Società, distributori di gruppo fuori dalle norme Cfc
Distributori di gruppo a rischio limitato fuori dal campo di applicazione delle norme Cfc. Il principio emerge dal decreto di recepimento della direttiva Atad, che ha introdotto principi di transfer pricing per individuare le Cfc.
In base all’articolo 4, comma 4 lettera b) del Dlgs di recepimento della direttiva (Ue) 2016/1164 (Atad), se il soggetto controllato estero è assoggettato a tassazione effettiva inferiore alla metà di quella a cui sarebbe assoggettato in Italia e oltre un terzo dei proventi realizzati derivano da operazioni intra-gruppo di compravendita di beni (numero 6) o da prestazioni di servizi (numero 7) con valore economico aggiunto scarso o nullo, scattano i presupposti per la tassazione in Italia del reddito della controllata estera.
La norma prevede che ai fini dell’individuazione dei servizi con valore economico aggiunto scarso o nullo si tiene conto delle indicazioni contenute nel Dm 14/5/2018, ovvero dei principi di Tp.
In particolare, sono considerati servizi a basso valore aggiunto quei servizi che:
a) hanno natura di supporto
b) non sono parte delle attività principali del gruppo multinazionale
c) non richiedono l’uso di beni immateriali unici e di valore, e non contribuiscono alla creazione degli stessi
d) non comportano l’assunzione o il controllo di un rischio significativo da parte del fornitore del servizio né generano in capo al medesimo l’insorgere di un tale rischio. Si noti che la definizione di servizi a basso valore aggiunto del Dm è in linea con le linee guida Ocse sui prezzi di trasferimento (par. 7.44).
A differenza dei servizi, il decreto non definisce le operazioni di compravendita a rischio basso o nullo. La relazione illustrativa precisa che si è ritenuto di non accogliere la richiesta della commissione Finanze della Camera di emanazione di un Dm per individuare tali attività e che la verifica va effettuata sulla base delle medesime condizioni fissate per i servizi a basso valore aggiunto. Queste condizioni non sembrano però adatte alle operazioni di distribuzione. In particolare, i primi due requisiti non sono applicabili in quanto le attività di vendita a clienti terzi di beni acquistati intercompany sono normalmente attività “core” per l’impresa, ovvero non hanno natura di supporto e fanno parte delle attività principali del gruppo multinazionale. Le stesse linee guida Ocse prevedono che le condizioni fissate per i servizi a basso valore aggiunto non sono applicabili alle attività di commercializzazione (par. 7.47).
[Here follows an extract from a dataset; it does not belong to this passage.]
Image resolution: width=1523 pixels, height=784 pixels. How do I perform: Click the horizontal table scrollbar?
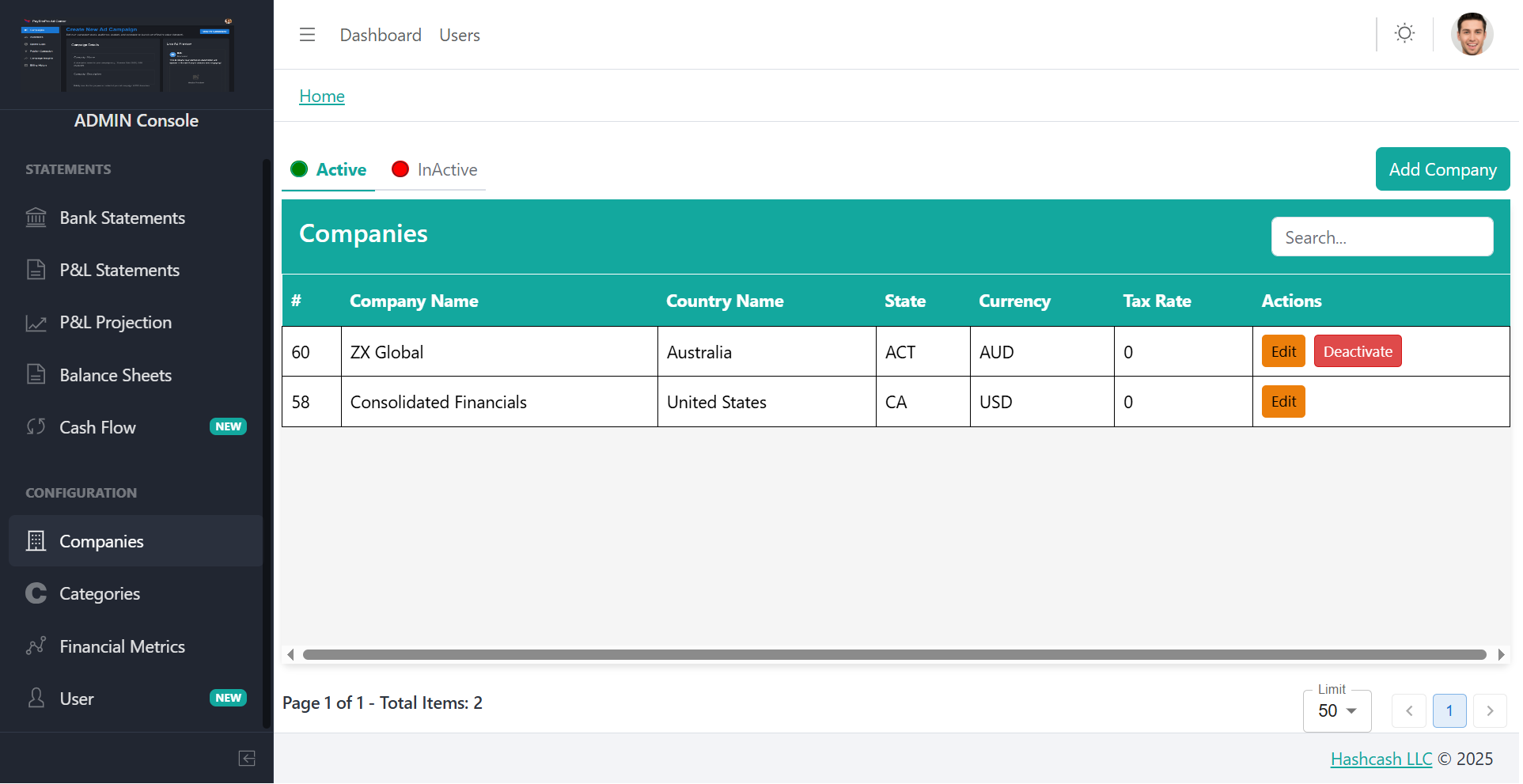894,655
In definitiva, seguendo le indicazioni della relazione illustrativa, nella generalità dei casi i distributori a rischio limitato non dovrebbero rientrare nel campo di applicazione della normativa Cfc nonostante quanto previsto dall’articolo 4, comma 4, lettera b 6 del decreto. Non è chiaro quindi quali fattispecie dovrebbe colpire la norma nelle intenzioni del legislatore. Si potrebbe ipotizzare che si tratti di operazioni di acquisto e rivendita intercompany o di “procurement” su beni non destinati alla produzione. Infatti se i beni sono destinati alla produzione le operazioni sarebbero escluse dal par. 7.47 dell’Ocse.
In ogni caso rimane applicabile l’esimente che prevede la dimostrazione di un’attività economica effettiva (comma 5).